Blooming in Britain

By Olwen Woodier

Britain is endowed with a climate that almost guarantees green-fingered success; subsequently, a wide variety of gardens almost defies selection. The British Tourist Authority has a free pocket-sized map folder called "Britain’s Gardens"; get it from their website. ( You could spend weeks here. Many provincial cities put on garden shows; for example, the Harrogate Garden Show put on in late summer is unarguably one of the best garden shows in Britain. I also recommend one my most enjoyable garden tour experiences: book a trip with a walking tour group that walks on average 10 miles a day from garden to garden and town to town or village to village.

- Records -
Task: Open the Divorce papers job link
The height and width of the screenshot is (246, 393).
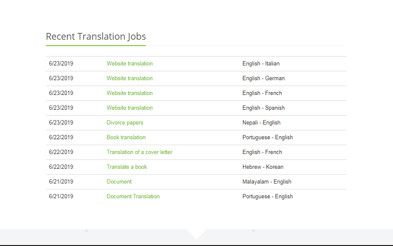Action: coord(125,123)
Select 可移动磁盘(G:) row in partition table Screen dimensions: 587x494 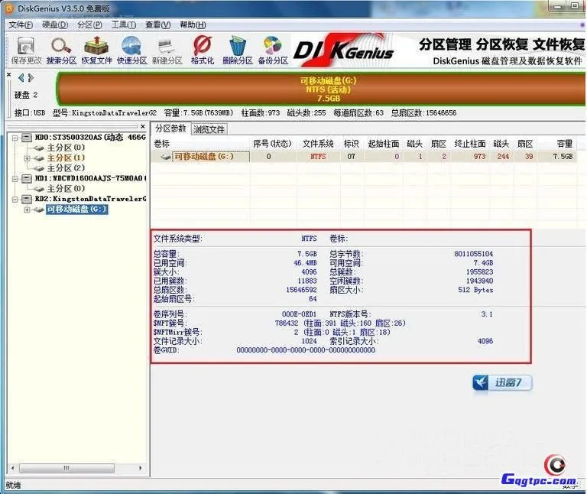tap(202, 156)
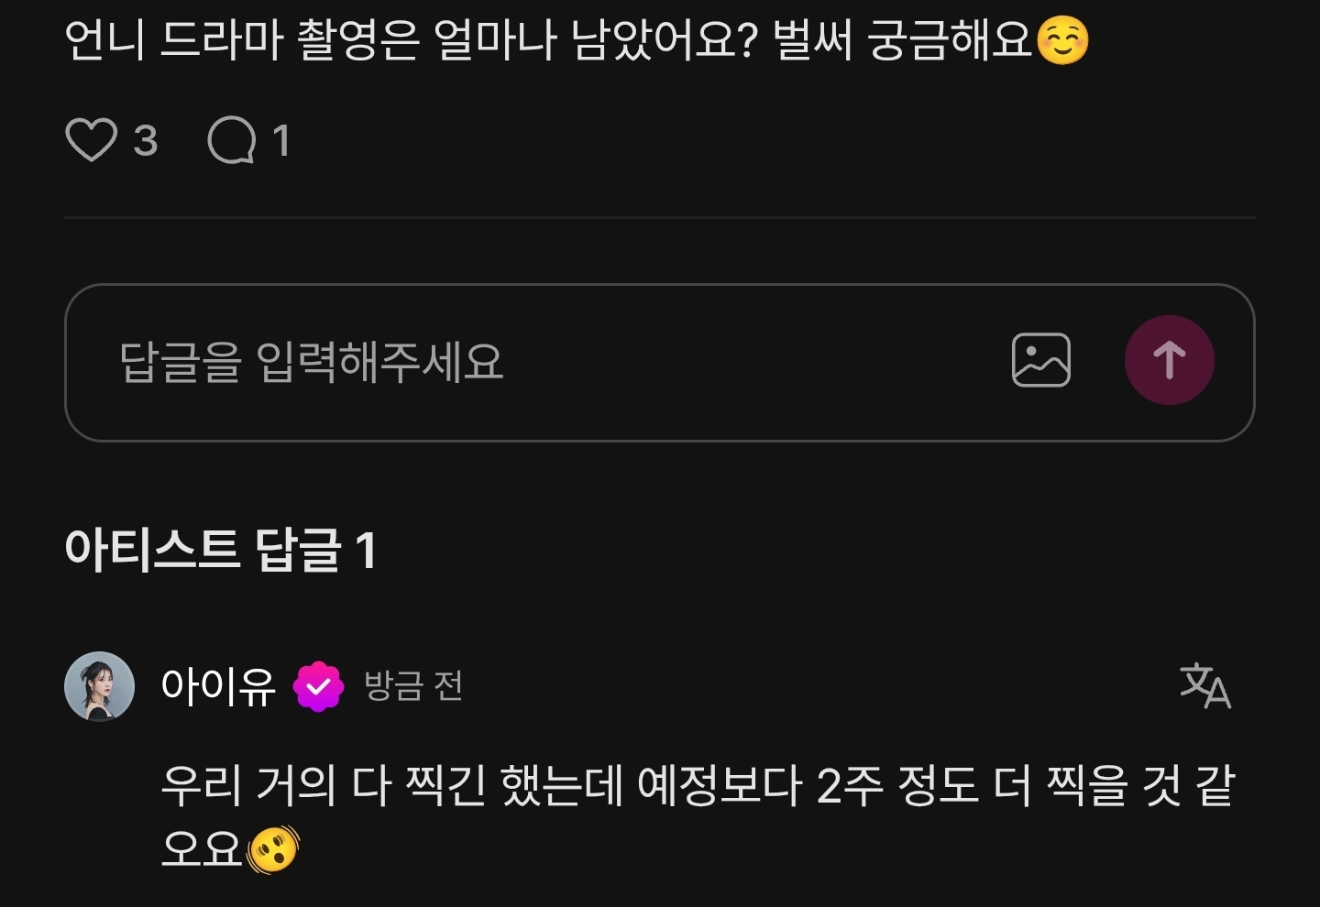Open 아이유's profile picture
Image resolution: width=1320 pixels, height=907 pixels.
(x=99, y=686)
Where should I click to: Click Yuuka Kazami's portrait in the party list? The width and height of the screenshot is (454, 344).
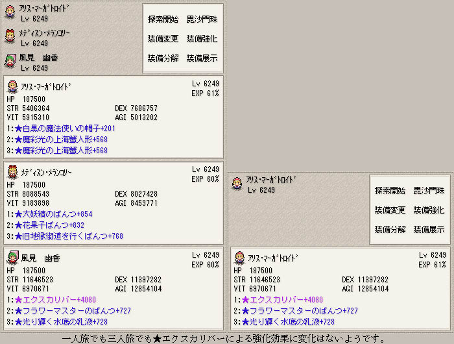[10, 60]
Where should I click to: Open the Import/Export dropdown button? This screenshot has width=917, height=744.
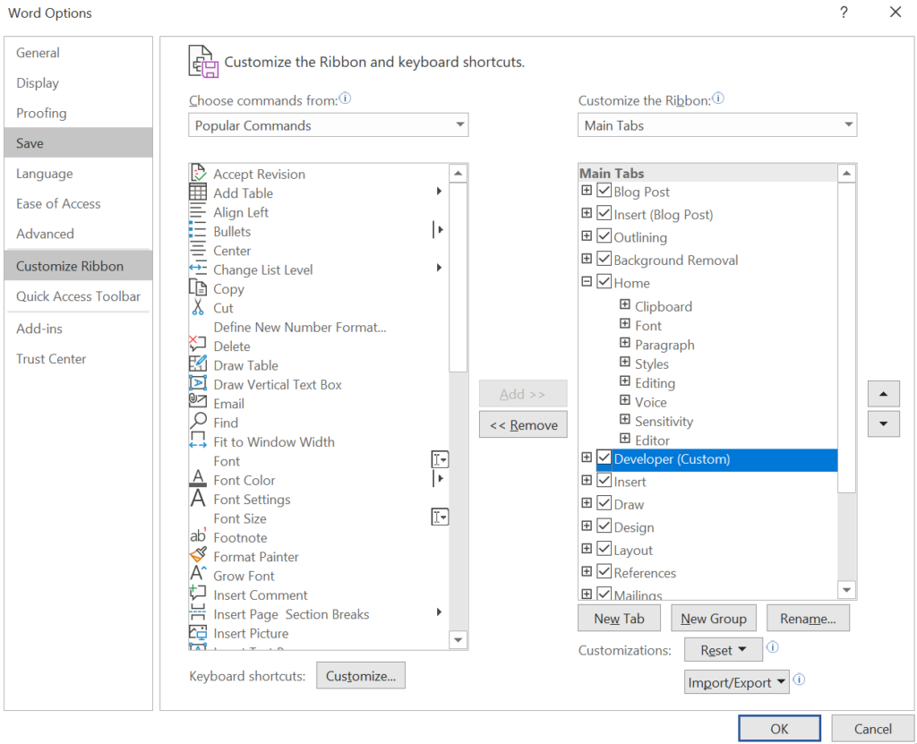point(736,682)
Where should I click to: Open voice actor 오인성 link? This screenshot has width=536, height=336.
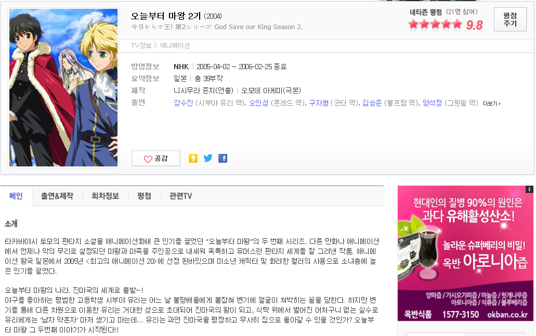259,102
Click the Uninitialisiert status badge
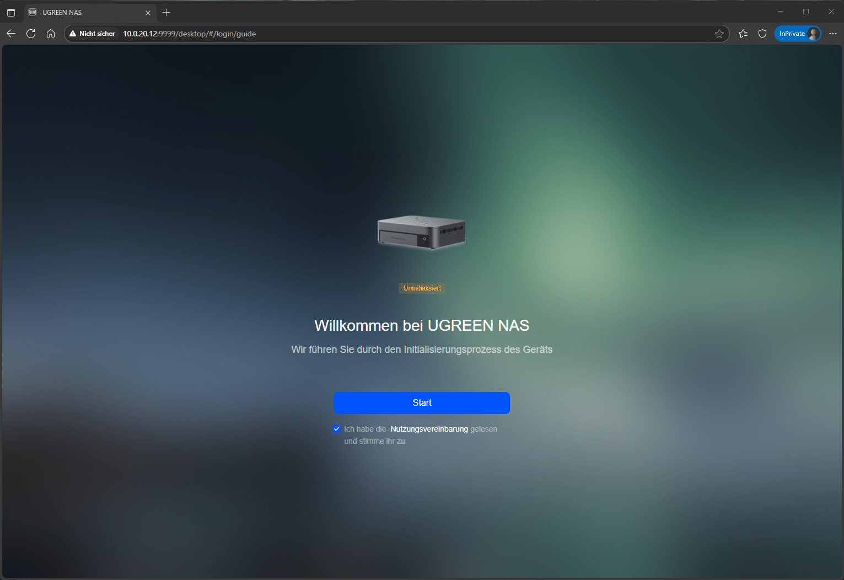 pyautogui.click(x=422, y=288)
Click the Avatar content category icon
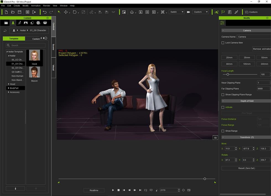271x196 pixels. (x=13, y=23)
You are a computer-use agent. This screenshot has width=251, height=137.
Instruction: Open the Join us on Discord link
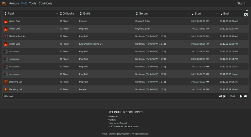point(118,123)

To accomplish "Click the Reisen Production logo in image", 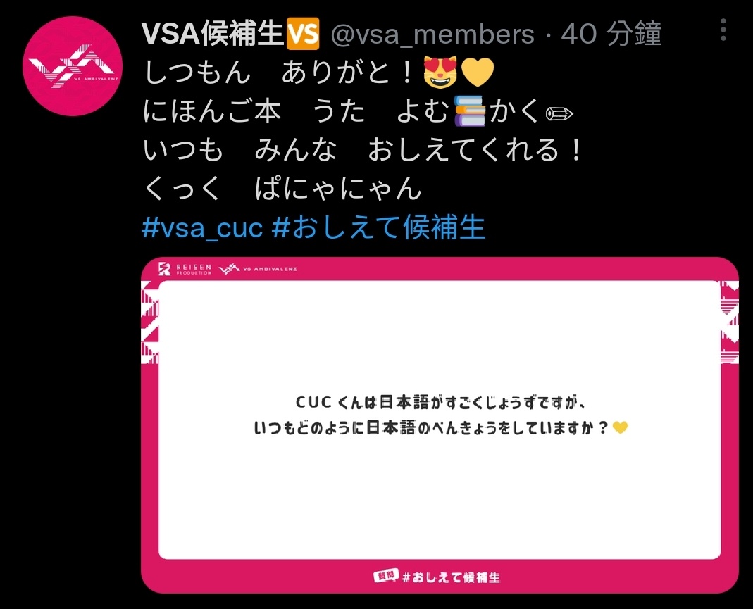I will tap(185, 269).
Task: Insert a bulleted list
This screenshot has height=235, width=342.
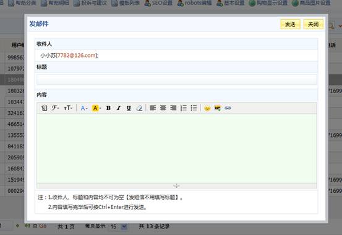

- Given task -
Return the stretch of the article on gardens in Britain from "Britain is endowed" through "village to village.", copied word for word.

- The completed task -
Britain is endowed with a climate that almost guarantees green-fingered success; subsequently, a wide variety of gardens almost defies selection. The British Tourist Authority has a free pocket-sized map folder called "Britain’s Gardens"; get it from their website. ( You could spend weeks here. Many provincial cities put on garden shows; for example, the Harrogate Garden Show put on in late summer is unarguably one of the best garden shows in Britain. I also recommend one my most enjoyable garden tour experiences: book a trip with a walking tour group that walks on average 10 miles a day from garden to garden and town to town or village to village.